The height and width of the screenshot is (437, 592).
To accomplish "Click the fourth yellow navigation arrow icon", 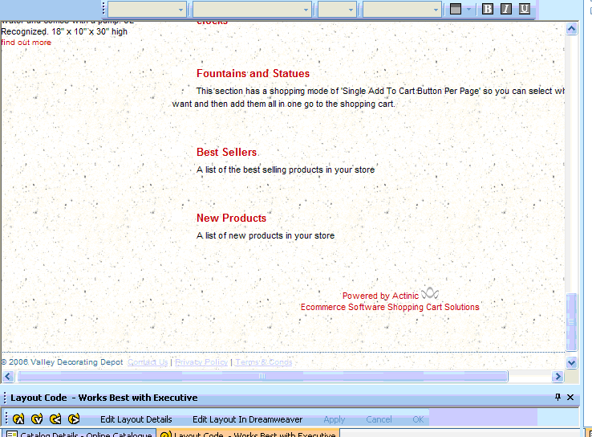I will [x=74, y=419].
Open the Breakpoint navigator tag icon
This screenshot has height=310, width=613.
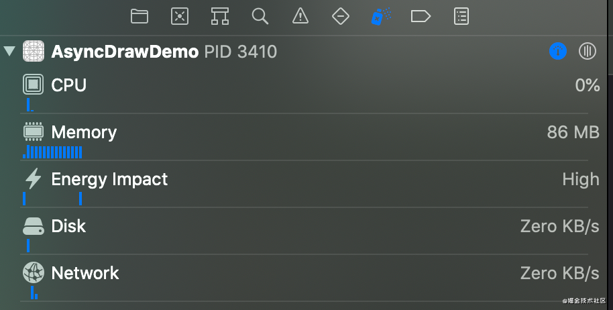[x=421, y=16]
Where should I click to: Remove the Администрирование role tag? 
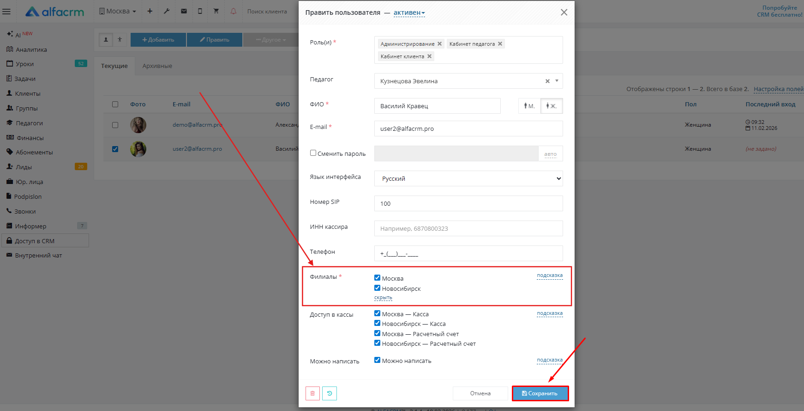pos(440,44)
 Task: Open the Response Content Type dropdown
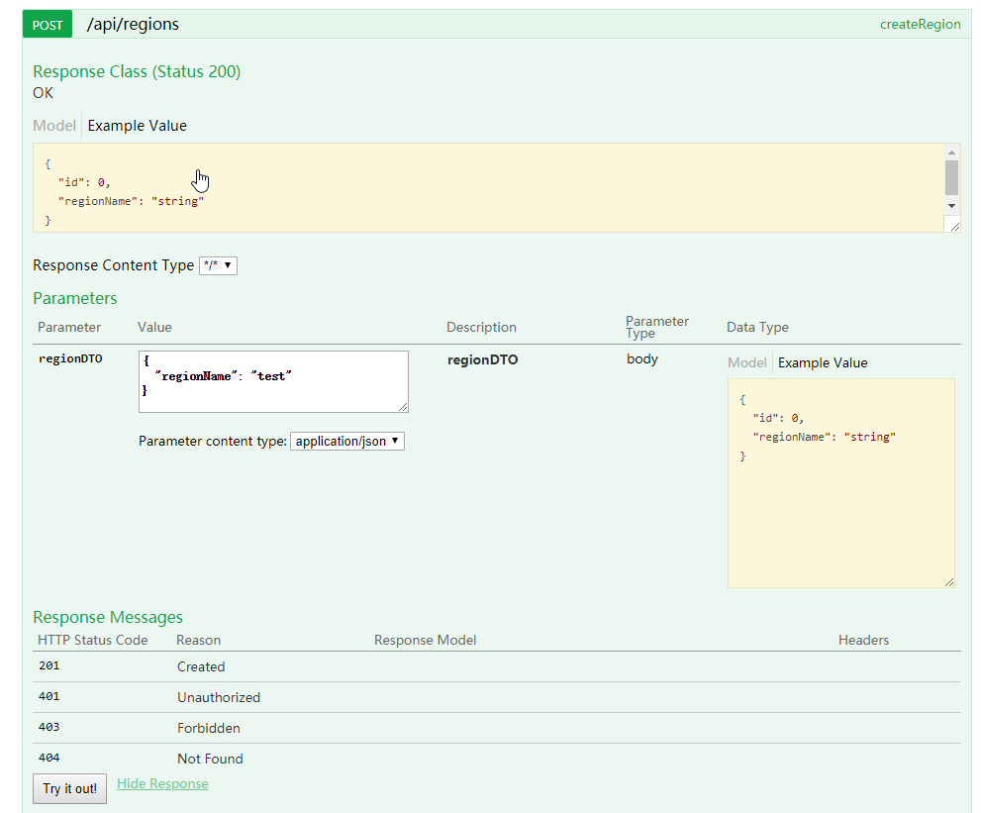pyautogui.click(x=218, y=265)
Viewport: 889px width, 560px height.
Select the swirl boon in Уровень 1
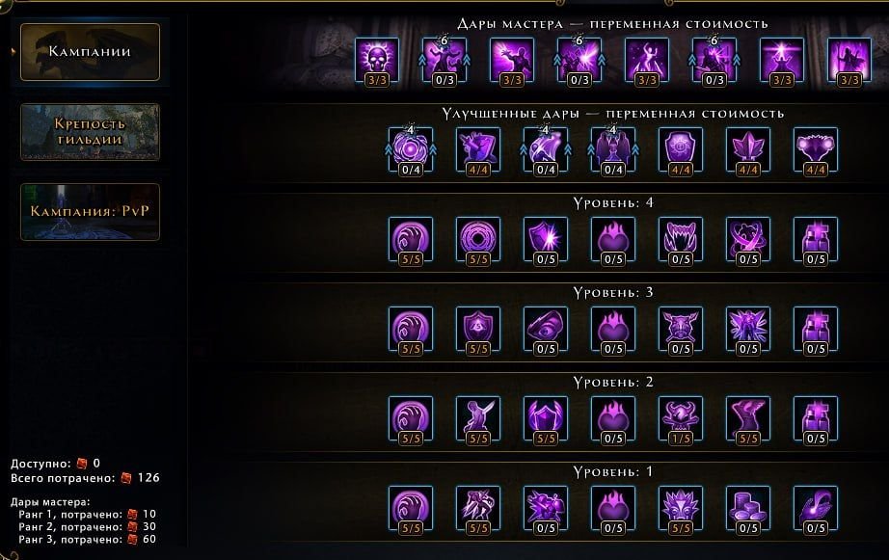coord(411,510)
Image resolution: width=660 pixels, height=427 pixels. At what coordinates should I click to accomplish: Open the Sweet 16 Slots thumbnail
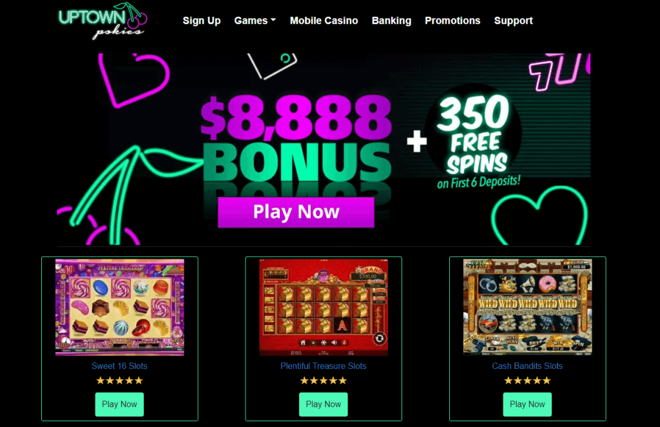[x=119, y=307]
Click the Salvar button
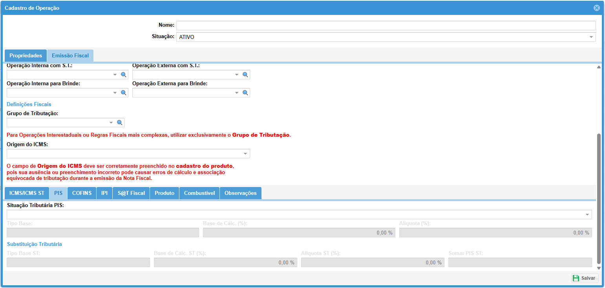Image resolution: width=605 pixels, height=288 pixels. [x=585, y=278]
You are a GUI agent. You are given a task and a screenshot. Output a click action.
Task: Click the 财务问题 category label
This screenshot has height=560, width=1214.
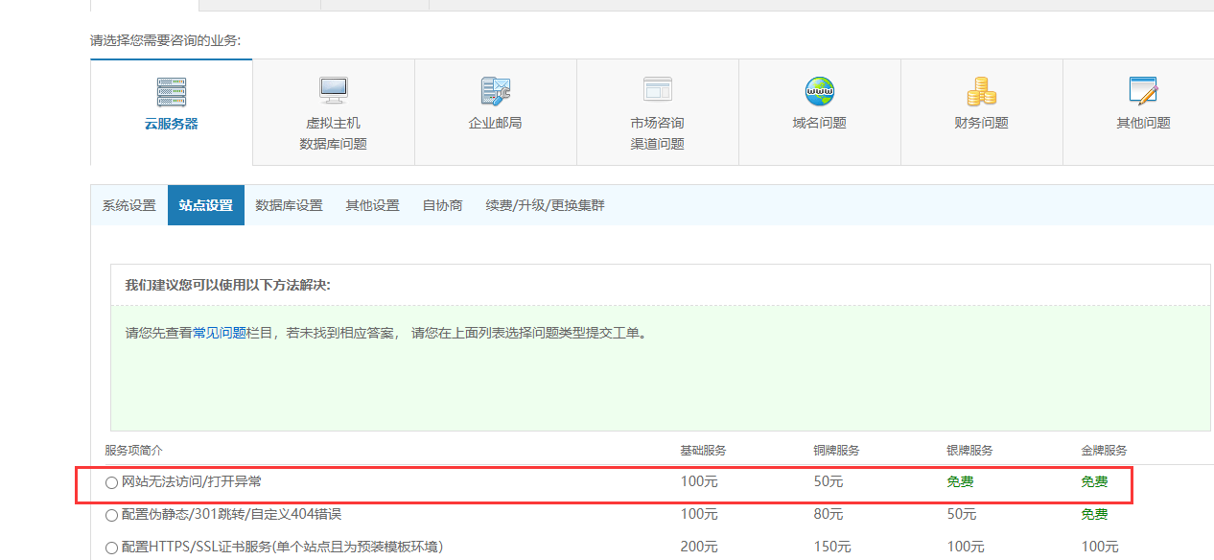[x=981, y=123]
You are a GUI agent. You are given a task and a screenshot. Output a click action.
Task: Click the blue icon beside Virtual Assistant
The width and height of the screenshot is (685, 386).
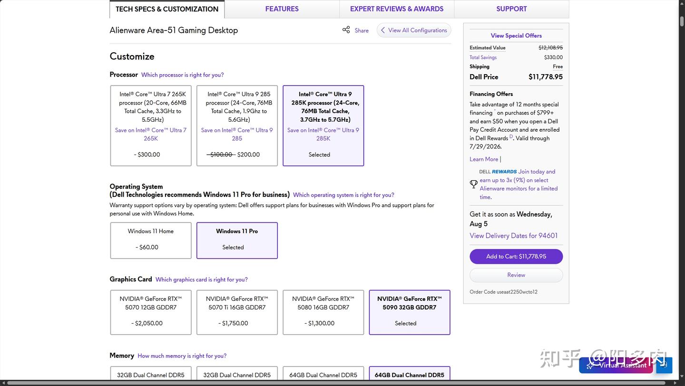point(664,365)
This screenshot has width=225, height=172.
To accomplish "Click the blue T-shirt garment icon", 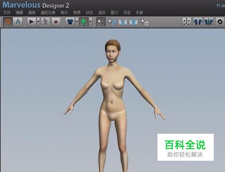I will (70, 22).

= = =

Reproduce the listing above from the line that holds "Image resolution: width=660" through the line that holds "This screenshot has width=225, height=172.", both included, with the pictures left out.

**ANSWER SPACE:**
Image resolution: width=660 pixels, height=427 pixels. At what coordinates should I click to accomplish: Open the Sweet 16 Slots thumbnail
[x=119, y=307]
Click the Salvar button
Image resolution: width=605 pixels, height=288 pixels. [x=585, y=278]
You are a GUI agent. You are given a task and a screenshot. Output a click action.
Task: Click the 财务问题 category label
This screenshot has height=560, width=1214.
[x=981, y=123]
You are a GUI agent. You are given a task and a screenshot. Output a click action.
Task: Click the blue icon beside Virtual Assistant
The width and height of the screenshot is (685, 386).
point(664,365)
This screenshot has width=225, height=172.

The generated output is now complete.